• Data shown:
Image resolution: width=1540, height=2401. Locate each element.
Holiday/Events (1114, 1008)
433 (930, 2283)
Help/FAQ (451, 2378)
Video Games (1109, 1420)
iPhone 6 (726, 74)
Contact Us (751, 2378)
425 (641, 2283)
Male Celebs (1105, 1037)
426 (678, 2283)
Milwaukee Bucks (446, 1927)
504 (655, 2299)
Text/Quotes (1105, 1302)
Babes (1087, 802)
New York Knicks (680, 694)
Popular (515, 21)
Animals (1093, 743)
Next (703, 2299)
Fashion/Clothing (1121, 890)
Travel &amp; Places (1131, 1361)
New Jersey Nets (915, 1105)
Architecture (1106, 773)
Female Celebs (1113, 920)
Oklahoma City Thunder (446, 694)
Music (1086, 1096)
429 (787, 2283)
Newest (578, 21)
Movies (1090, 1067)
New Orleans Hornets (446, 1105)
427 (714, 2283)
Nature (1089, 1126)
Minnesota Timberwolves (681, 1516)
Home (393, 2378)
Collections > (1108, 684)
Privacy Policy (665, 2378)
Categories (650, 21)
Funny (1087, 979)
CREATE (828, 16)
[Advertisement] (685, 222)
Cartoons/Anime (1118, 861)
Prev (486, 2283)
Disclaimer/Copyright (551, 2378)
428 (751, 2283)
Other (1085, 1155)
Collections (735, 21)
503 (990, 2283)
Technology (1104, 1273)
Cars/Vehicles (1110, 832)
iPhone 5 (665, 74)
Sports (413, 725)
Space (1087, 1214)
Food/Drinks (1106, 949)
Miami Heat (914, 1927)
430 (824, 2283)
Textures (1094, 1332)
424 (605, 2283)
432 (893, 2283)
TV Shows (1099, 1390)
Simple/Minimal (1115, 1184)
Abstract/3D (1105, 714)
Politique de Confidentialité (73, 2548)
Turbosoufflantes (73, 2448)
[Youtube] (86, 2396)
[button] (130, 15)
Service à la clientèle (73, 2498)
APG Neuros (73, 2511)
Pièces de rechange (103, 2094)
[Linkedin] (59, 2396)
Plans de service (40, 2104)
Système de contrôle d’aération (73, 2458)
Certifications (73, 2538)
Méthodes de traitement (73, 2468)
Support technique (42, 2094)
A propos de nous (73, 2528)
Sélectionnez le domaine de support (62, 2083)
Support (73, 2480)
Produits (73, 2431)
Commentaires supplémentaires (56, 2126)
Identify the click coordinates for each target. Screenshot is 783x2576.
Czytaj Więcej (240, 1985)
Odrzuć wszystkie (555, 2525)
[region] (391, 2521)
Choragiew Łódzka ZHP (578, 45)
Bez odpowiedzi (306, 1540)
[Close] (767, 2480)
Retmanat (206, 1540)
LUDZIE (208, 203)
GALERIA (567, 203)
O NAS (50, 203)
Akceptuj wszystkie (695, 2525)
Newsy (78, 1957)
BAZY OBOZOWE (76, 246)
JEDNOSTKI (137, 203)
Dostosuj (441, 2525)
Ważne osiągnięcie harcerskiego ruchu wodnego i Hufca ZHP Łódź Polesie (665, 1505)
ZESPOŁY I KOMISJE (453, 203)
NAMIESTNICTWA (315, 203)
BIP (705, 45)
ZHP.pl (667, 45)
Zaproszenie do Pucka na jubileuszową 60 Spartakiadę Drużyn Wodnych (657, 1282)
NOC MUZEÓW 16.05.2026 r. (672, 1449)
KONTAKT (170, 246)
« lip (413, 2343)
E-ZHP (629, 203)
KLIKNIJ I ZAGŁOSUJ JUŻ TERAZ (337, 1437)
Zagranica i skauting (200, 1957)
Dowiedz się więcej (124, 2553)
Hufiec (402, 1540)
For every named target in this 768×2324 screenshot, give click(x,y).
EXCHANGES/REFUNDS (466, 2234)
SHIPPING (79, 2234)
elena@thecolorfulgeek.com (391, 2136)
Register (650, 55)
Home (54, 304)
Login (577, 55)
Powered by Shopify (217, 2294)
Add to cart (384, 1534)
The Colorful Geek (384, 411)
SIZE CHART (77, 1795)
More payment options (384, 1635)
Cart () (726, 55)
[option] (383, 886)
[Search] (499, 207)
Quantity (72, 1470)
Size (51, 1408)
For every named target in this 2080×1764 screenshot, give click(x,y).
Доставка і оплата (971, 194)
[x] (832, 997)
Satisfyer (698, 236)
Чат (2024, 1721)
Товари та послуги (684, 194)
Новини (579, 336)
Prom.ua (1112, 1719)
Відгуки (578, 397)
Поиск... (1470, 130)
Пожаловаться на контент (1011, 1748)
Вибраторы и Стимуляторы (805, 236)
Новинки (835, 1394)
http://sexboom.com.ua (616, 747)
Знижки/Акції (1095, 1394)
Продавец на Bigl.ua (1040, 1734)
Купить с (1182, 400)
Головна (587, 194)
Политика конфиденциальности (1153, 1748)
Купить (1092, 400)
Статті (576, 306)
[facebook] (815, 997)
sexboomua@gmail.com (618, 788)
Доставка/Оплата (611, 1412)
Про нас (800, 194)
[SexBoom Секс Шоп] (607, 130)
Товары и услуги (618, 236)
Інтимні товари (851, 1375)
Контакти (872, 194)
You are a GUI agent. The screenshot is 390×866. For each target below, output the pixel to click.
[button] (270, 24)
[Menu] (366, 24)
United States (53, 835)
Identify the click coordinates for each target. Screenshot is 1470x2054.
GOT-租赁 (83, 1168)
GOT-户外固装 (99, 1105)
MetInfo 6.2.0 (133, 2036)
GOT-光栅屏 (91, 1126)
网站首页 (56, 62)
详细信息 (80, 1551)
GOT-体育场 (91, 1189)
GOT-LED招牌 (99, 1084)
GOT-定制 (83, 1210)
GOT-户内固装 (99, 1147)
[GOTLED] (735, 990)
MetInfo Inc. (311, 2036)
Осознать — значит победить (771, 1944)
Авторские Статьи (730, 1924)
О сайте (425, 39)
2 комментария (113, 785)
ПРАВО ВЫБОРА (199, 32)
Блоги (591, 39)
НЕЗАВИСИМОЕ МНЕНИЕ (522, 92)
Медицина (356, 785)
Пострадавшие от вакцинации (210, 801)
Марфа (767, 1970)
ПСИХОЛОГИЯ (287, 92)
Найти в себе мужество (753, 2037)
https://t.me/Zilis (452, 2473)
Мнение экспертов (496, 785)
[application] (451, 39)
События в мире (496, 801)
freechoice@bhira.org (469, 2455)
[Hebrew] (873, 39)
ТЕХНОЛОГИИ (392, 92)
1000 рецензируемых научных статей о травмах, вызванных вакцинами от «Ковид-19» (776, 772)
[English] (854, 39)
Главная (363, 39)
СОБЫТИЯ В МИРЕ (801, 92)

• Action item:
Repeat the listing above without any change.

• Your solution:
Image resolution: width=1540, height=2401. Locate each element.
Holiday/Events (1114, 1008)
433 (930, 2283)
Help/FAQ (451, 2378)
Video Games (1109, 1420)
iPhone 6 (726, 74)
Contact Us (751, 2378)
425 (641, 2283)
Male Celebs (1105, 1037)
426 (678, 2283)
Milwaukee Bucks (446, 1927)
504 (655, 2299)
Text/Quotes (1105, 1302)
Babes (1087, 802)
New York Knicks (680, 694)
Popular (515, 21)
Animals (1093, 743)
Next (703, 2299)
Fashion/Clothing (1121, 890)
Travel &amp; Places (1131, 1361)
New Jersey Nets (915, 1105)
Architecture (1106, 773)
Female Celebs (1113, 920)
Oklahoma City Thunder (446, 694)
Music (1086, 1096)
429 (787, 2283)
Newest (578, 21)
Movies (1090, 1067)
New Orleans Hornets (446, 1105)
427 (714, 2283)
Nature (1089, 1126)
Minnesota Timberwolves (681, 1516)
Home (393, 2378)
Collections > (1108, 684)
Privacy Policy (665, 2378)
Categories (650, 21)
Funny (1087, 979)
CREATE (828, 16)
[Advertisement] (685, 222)
Cartoons/Anime (1118, 861)
Prev (486, 2283)
Disclaimer/Copyright (551, 2378)
428 (751, 2283)
Other (1085, 1155)
Collections (735, 21)
503 (990, 2283)
Technology (1104, 1273)
Cars/Vehicles (1110, 832)
iPhone 5 (665, 74)
Sports (413, 725)
Space (1087, 1214)
Food/Drinks (1106, 949)
Miami Heat (914, 1927)
430 (824, 2283)
Textures (1094, 1332)
424 (605, 2283)
432 (893, 2283)
TV Shows (1099, 1390)
Simple/Minimal (1115, 1184)
Abstract/3D (1105, 714)
Politique de Confidentialité (73, 2548)
Turbosoufflantes (73, 2448)
[Youtube] (86, 2396)
[button] (130, 15)
Service à la clientèle (73, 2498)
APG Neuros (73, 2511)
Pièces de rechange (103, 2094)
[Linkedin] (59, 2396)
Plans de service (40, 2104)
Système de contrôle d’aération (73, 2458)
Certifications (73, 2538)
Méthodes de traitement (73, 2468)
Support technique (42, 2094)
A propos de nous (73, 2528)
Sélectionnez le domaine de support (62, 2083)
Support (73, 2480)
Produits (73, 2431)
Commentaires supplémentaires (56, 2126)
Identify the click coordinates for each target. Screenshot is 783x2576.
Czytaj Więcej (240, 1985)
Odrzuć wszystkie (555, 2525)
[region] (391, 2521)
Choragiew Łódzka ZHP (578, 45)
Bez odpowiedzi (306, 1540)
[Close] (767, 2480)
Retmanat (206, 1540)
LUDZIE (208, 203)
GALERIA (567, 203)
O NAS (50, 203)
Akceptuj wszystkie (695, 2525)
Newsy (78, 1957)
BAZY OBOZOWE (76, 246)
JEDNOSTKI (137, 203)
Dostosuj (441, 2525)
Ważne osiągnięcie harcerskiego ruchu wodnego i Hufca ZHP Łódź Polesie (665, 1505)
ZESPOŁY I KOMISJE (453, 203)
NAMIESTNICTWA (315, 203)
BIP (705, 45)
ZHP.pl (667, 45)
Zaproszenie do Pucka na jubileuszową 60 Spartakiadę Drużyn Wodnych (657, 1282)
NOC MUZEÓW 16.05.2026 r. (672, 1449)
KONTAKT (170, 246)
« lip (413, 2343)
E-ZHP (629, 203)
KLIKNIJ I ZAGŁOSUJ JUŻ TERAZ (337, 1437)
Zagranica i skauting (200, 1957)
Dowiedz się więcej (124, 2553)
Hufiec (402, 1540)
For every named target in this 768×2324 screenshot, give click(x,y).
EXCHANGES/REFUNDS (466, 2234)
SHIPPING (79, 2234)
elena@thecolorfulgeek.com (391, 2136)
Register (650, 55)
Home (54, 304)
Login (577, 55)
Powered by Shopify (217, 2294)
Add to cart (384, 1534)
The Colorful Geek (384, 411)
SIZE CHART (77, 1795)
More payment options (384, 1635)
Cart () (726, 55)
[option] (383, 886)
[Search] (499, 207)
Quantity (72, 1470)
Size (51, 1408)
For every named target in this 2080×1764 screenshot, give click(x,y).
Доставка і оплата (971, 194)
[x] (832, 997)
Satisfyer (698, 236)
Чат (2024, 1721)
Товари та послуги (684, 194)
Новини (579, 336)
Prom.ua (1112, 1719)
Відгуки (578, 397)
Поиск... (1470, 130)
Пожаловаться на контент (1011, 1748)
Вибраторы и Стимуляторы (805, 236)
Новинки (835, 1394)
http://sexboom.com.ua (616, 747)
Знижки/Акції (1095, 1394)
Продавец на Bigl.ua (1040, 1734)
Купить с (1182, 400)
Головна (587, 194)
Политика конфиденциальности (1153, 1748)
Купить (1092, 400)
Статті (576, 306)
[facebook] (815, 997)
sexboomua@gmail.com (618, 788)
Доставка/Оплата (611, 1412)
Про нас (800, 194)
[SexBoom Секс Шоп] (607, 130)
Товары и услуги (618, 236)
Інтимні товари (851, 1375)
Контакти (872, 194)
You are a GUI agent. The screenshot is 390×866. For each target below, output the pixel to click.
[button] (270, 24)
[Menu] (366, 24)
United States (53, 835)
Identify the click coordinates for each target. Screenshot is 1470x2054.
GOT-租赁 (83, 1168)
GOT-户外固装 (99, 1105)
MetInfo 6.2.0 (133, 2036)
GOT-光栅屏 (91, 1126)
网站首页 (56, 62)
详细信息 (80, 1551)
GOT-体育场 (91, 1189)
GOT-LED招牌 (99, 1084)
GOT-定制 (83, 1210)
GOT-户内固装 (99, 1147)
[GOTLED] (735, 990)
MetInfo Inc. (311, 2036)
Осознать — значит победить (771, 1944)
Авторские Статьи (730, 1924)
О сайте (425, 39)
2 комментария (113, 785)
ПРАВО ВЫБОРА (199, 32)
Блоги (591, 39)
НЕЗАВИСИМОЕ МНЕНИЕ (522, 92)
Медицина (356, 785)
Пострадавшие от вакцинации (210, 801)
Марфа (767, 1970)
ПСИХОЛОГИЯ (287, 92)
Найти в себе мужество (753, 2037)
https://t.me/Zilis (452, 2473)
Мнение экспертов (496, 785)
[application] (451, 39)
События в мире (496, 801)
freechoice@bhira.org (469, 2455)
[Hebrew] (873, 39)
ТЕХНОЛОГИИ (392, 92)
1000 рецензируемых научных статей о травмах, вызванных вакцинами от «Ковид-19» (776, 772)
[English] (854, 39)
Главная (363, 39)
СОБЫТИЯ В МИРЕ (801, 92)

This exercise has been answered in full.